New York chefs, particularly of the haute French persuasion, have long held a special affinity for Japanese cooking—inspired by its Zen seasonality, its spare and delicate plating, its reverence for the finest things from land and sea.
It was only a matter of time before they bowed out of the kitchen entirely. Like Quentin Tarantino highlighting his favorite Hong Kong directors, a few have started importing chefs they admire from across the Pacific and opening restaurants for them right here in NYC.
David Bouley, following in the footsteps of Jean-Georges Vongerichten (who in 2008 brought the Matsushita brothers of Tokyo to his now shuttered Matsugen), recently launched his first such curatorial effort—the long-delayed Brushstroke, just across the street from his fine-dining flagship, Bouley.
The restaurant, a collaboration with Osaka’s Tsuji Cooking Academy, brings kaiseki cuisine—the intricate, formal multicourse meals at the pinnacle of haute Japanese cooking—into a surprisingly relaxed and accessible setting. Bouley puts the remarkable cuisine of young chef Isao Yamada at the fore here, and hasn’t muddied the waters by getting too hands-on with the place. The chefs, designers, head bartender and hostesses are all Japanese—and promisingly, for that matter, so are quite a few patrons.

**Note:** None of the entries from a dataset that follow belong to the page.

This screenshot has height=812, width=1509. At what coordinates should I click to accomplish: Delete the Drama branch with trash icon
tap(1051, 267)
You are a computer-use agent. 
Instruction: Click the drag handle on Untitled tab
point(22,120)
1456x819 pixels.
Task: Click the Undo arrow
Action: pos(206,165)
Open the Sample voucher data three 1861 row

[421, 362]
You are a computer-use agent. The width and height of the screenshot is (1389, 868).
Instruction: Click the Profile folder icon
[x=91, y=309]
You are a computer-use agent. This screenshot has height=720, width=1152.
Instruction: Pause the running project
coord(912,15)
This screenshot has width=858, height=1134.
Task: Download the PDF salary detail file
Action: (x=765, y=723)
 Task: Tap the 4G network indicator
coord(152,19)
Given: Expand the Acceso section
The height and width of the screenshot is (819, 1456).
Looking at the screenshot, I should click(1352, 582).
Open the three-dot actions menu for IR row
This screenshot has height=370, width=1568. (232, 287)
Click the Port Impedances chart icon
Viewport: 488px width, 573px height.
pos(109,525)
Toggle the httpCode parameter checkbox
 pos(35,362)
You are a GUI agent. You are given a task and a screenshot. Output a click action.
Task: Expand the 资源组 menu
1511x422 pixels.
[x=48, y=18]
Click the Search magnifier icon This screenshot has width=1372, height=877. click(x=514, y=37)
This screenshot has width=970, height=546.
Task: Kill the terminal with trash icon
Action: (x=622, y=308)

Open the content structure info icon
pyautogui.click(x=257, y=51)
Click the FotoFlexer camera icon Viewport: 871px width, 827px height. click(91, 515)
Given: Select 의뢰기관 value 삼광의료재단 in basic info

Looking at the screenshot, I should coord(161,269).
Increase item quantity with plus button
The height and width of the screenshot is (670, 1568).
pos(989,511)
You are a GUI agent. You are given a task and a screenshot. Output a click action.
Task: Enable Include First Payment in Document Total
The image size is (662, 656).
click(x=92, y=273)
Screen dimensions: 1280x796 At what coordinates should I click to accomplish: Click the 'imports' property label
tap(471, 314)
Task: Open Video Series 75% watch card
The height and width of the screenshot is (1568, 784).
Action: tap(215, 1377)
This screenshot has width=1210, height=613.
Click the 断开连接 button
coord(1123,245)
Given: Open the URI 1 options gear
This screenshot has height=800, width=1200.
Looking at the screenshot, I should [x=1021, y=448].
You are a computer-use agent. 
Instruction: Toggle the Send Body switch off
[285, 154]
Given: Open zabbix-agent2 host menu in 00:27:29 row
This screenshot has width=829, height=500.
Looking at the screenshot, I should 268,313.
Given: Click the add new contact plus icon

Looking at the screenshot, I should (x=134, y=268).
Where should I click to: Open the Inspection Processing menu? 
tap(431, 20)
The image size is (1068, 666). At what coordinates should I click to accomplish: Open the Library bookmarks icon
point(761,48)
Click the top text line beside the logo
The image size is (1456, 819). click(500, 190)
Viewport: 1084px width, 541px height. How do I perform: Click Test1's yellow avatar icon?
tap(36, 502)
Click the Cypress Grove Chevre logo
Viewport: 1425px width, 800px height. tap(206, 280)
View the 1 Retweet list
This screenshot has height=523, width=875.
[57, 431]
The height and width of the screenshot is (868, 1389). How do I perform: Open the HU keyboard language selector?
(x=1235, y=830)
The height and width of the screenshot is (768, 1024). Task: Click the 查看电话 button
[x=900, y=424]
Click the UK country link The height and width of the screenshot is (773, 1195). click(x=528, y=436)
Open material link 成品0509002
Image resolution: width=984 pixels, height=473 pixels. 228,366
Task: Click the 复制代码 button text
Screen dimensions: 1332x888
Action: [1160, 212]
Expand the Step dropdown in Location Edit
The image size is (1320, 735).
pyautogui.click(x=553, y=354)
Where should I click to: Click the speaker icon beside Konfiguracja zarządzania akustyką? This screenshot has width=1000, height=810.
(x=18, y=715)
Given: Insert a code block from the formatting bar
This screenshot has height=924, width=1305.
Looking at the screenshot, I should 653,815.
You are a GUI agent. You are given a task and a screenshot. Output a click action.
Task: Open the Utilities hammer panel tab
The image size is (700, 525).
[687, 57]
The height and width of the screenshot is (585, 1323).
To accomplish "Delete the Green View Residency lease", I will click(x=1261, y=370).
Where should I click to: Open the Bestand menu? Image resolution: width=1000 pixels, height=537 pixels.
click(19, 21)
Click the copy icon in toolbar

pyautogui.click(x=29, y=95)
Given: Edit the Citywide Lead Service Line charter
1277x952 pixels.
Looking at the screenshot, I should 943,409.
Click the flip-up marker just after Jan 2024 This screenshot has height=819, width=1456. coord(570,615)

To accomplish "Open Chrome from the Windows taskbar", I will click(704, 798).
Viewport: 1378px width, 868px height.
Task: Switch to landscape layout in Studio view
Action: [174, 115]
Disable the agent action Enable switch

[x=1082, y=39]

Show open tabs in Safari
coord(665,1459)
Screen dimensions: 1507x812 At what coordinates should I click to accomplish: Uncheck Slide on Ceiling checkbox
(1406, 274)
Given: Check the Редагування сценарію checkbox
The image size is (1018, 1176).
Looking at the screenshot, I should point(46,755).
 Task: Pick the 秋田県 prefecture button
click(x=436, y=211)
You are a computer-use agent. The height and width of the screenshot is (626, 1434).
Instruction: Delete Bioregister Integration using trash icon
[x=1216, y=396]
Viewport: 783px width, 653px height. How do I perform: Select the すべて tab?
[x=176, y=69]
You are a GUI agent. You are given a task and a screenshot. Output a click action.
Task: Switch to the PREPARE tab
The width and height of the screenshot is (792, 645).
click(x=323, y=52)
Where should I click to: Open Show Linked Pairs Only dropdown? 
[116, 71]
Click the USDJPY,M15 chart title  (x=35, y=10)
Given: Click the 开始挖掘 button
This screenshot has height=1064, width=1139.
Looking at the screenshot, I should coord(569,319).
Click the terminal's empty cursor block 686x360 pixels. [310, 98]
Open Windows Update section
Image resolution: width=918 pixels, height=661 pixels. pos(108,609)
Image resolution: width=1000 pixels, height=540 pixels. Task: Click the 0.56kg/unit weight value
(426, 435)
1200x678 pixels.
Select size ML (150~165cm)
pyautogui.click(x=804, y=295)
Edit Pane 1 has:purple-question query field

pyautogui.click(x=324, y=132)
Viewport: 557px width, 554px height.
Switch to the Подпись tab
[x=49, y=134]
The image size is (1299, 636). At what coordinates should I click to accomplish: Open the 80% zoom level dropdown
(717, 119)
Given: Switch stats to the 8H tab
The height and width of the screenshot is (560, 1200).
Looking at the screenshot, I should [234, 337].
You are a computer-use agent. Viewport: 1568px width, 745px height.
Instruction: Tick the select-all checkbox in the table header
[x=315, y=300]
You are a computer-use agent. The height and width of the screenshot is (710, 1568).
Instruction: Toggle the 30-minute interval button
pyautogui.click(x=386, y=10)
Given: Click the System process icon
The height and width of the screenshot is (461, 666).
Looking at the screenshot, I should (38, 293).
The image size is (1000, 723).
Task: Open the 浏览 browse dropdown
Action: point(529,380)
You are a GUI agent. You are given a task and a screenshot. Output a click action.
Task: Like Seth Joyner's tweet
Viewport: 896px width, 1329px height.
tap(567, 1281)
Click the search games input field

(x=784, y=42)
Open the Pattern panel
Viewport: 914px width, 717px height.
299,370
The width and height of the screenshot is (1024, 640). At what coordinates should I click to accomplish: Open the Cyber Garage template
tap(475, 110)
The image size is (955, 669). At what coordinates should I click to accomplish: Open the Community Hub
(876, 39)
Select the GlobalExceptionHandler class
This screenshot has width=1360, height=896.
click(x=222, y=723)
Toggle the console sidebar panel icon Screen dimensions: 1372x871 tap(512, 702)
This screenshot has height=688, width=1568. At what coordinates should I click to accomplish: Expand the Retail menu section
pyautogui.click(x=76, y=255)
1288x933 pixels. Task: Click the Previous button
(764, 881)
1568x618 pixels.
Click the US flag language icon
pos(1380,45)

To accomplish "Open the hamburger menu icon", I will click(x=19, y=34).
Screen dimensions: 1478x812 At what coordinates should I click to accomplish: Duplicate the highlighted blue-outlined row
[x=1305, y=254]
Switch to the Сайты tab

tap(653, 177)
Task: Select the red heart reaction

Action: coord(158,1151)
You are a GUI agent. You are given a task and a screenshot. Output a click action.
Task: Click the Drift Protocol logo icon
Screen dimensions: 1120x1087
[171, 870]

The space, by Tokyo design stars Super Potato, features an artful mix of the serene and playful—blond wood walls in the dining room giving way in an adjoining lounge (a cramped waiting room, really) to 25,000 paperback books stacked pages out so they resemble crisscrossing planks. Despite the clean, elegant cooking, there’s great energy to the place—to its breezy service and jazz soundtrack, to the furious (but silent) rush in the huge open kitchen.
Yamada, brought west from Fukuoka in 2005, has spent his years in New York developing recipes for this long-promised restaurant—testing the 5,000 seasonal dishes now rotating nightly through the eight- and ten-course tasting menus (the sushi and other à la carte nibbles available next door in the minuscule lounge don’t do justice to this chef’s ambitions).
The dishes, gorgeously plated on handmade Japanese stoneware, flow like parts of a symphony, from muted petals of raw kombu-wrapped sea bass one night to a rich and restorative black truffle custard, with crab underneath and sweet mirin on top. A feast here builds toward a subtle climax, asparagus tips with pristine lobes of uni leading to silky black cod with watercress sauce and crumbled pistachios. Beautiful pink slivered duck breast with smoky charred eggplant yields to earthy stewed pork cheeks (an inspired swap for ubiquitous belly) with cider reduction and green apple puree.
The best chefs in America owe a great deal to the kaiseki traditions at play here—our most modern tasting menus are born of their ancient rhythms. In keeping with the basic tenets of this culinary art form, Yamada’s savory procession concludes with a rice dish—your choice of either top-notch chirashi (sashimi arranged like a garden on warm vinegared rice) or seafood and rice cooked on a stove top in a clay casserole (the great crusty grains, on a recent evening, hiding a simple, delicious mix of lobster meat and salmon roe).
Delicate creamy soy-milk panna cotta, followed by evanescent sugared rice cakes, wraps things up here with a whisper. Peering into the busy kitchen after that very last bite, you may be expecting a curtain call. It’s an impressive performance—culinary Kabuki—priced and paced like a Broadway show.—Jay Cheshes
Eat this: Eight ($85) or ten ($135) course tasting menu (the selections change frequently)
Drink this: Begin with a light and refreshing shochu cocktail in the lounge, like the Red Velvet Apricot with fresh apricot jam ($16). A big bottle of crisp cool Echigo rice beer ($10) will get you through the first few courses. Rich honeyed Hibiki whiskey ($16) may encourage you to linger past dessert.
Sit here: The lounge is too small and uncomfortable for anything more than a drink and a snack. In the main dining room, request a seat at the kitchen counter for a front-row view of the chefs at work.
Conversation piece: Brushstroke grew out of conversations begun in the 1990s between David Bouley (who first visited Japan in 1996) and Yoshiki Tsuji, head of the Tsuji Cooking Academy. After bringing Isao Yamada to New York, Bouley began serving Japanese dishes at his casual outpost, Upstairs at Bouley. Last year he launched a test run for Brushstroke in that space, featuring an abbreviated form of the restaurant’s kaiseki cooking.